**Document extract:**
— begin —
Not a good site to get ray advice! The advice so far is wrong! I could talk all day about my 12 rays but you would be better off reading some threads on MFK in the stingray section as you need to know more info and it would be to much typing for me! Rays aren't hard to keep but you need to have some experience in keeping fish as they are harder to keep then piranha.


----------



## BLKPiranha (May 1, 2010)

RedBelly11 said:


> The hardiest of all rays is the motoro sting ray and they can be purchased from the sponsors here, but do more research before making a purchase, hopefully someone with knowledge of sting ray chimes in


X2


----------



## MFNRyan (Mar 27, 2011)

My first one was a motoro ray, he died 3 weeks after I got him, was about 7 inches around i paid 225. The guy at the pet store I know real well so he gave me a 5'' ray for free since the first died. The only info I had on them was what I got from him. I keep the water ammonia an nitrate free like he said. First one didn't bury in the sand but also didn't move much. Second one after a few days was always hiding in the sand. he would eat then move around some then disappear. 4 months he was dead, no warning signs. Last one I got was my Hystrix, I paid 400 for him. After a month he got some sort of parasite i'm guessing from a bad fish. I had to remove him from the tank and give him a shot once a week for 3 weeks since dosing the water did nothing for him. He bounced back but died about 4 weeks later. I don't know from what or why.. Maybe it's because I don't know enough about them, or just suck either way my ray experiance was not a good one and most people I talk to had stories about the same.


----------



## bob351 (Oct 23, 2005)

I have kept many rays and grown many rays from pups to 2' giants... they only die due to human error like BLK said

read up on some other forums for ray info... mfk is pretty good... I belong to an arowana forum that has great info and a bunch of ray breeders but i doubt they will let you in since trav has been waiting for activation for a few months now I dont get it but anyways









my advice... bare bottom, feed earth worms if they are picky at first this will help them get fat and also keep em alive if they refuse other food like shrimp this way you can then starve them into other food without them dieing on you (they gobble earth worms up like a crack addict and the last rock) other than that... keep the water impeccable and you wont have any issues i have had rays for many years now up untill i moved and had to sell them. I always kept rays with asian arowanas and it is my personal favorite tank setup. Be carfull with bigger chiclids a they might pick at the eyes of the rays... i had an oscar bully rays but i put him in another tank as soon as this happend.
— end —
**Objective:** Summarize the stingray forum thread in two sentences. The data are not needed for this work.

**Collected material:**
— begin —
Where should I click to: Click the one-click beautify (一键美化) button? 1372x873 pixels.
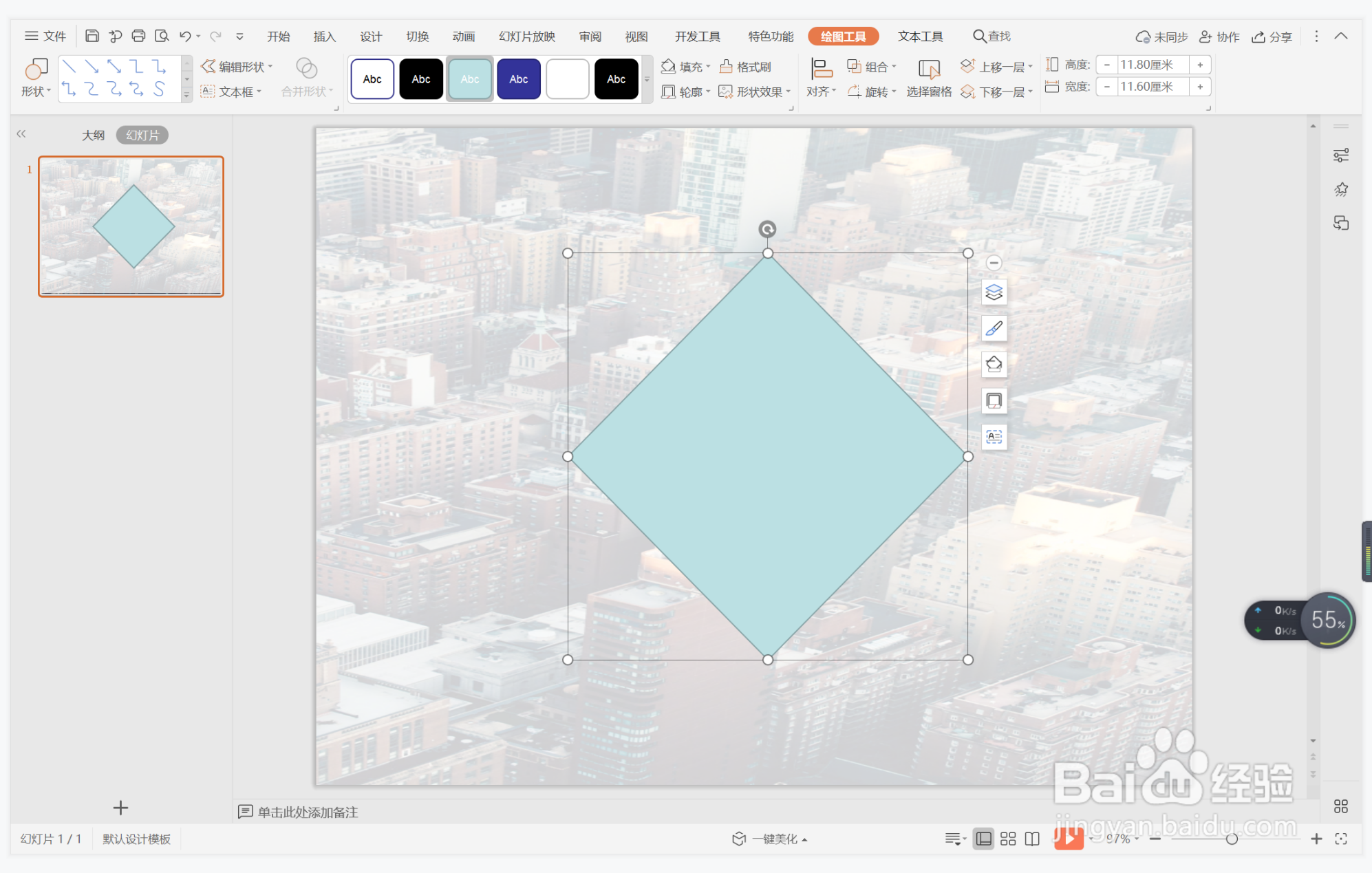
— end —
**Answer to the task:** Posters describe stingrays as harder to keep than piranha and in need of an experienced keeper; one recounts losing three rays, while another, who has raised rays from pups, says they die only because of human error. That experienced keeper recommends a bare-bottom tank, earthworms for picky eaters, impeccable water, and caution with bigger cichlids, which might pick at the rays' eyes.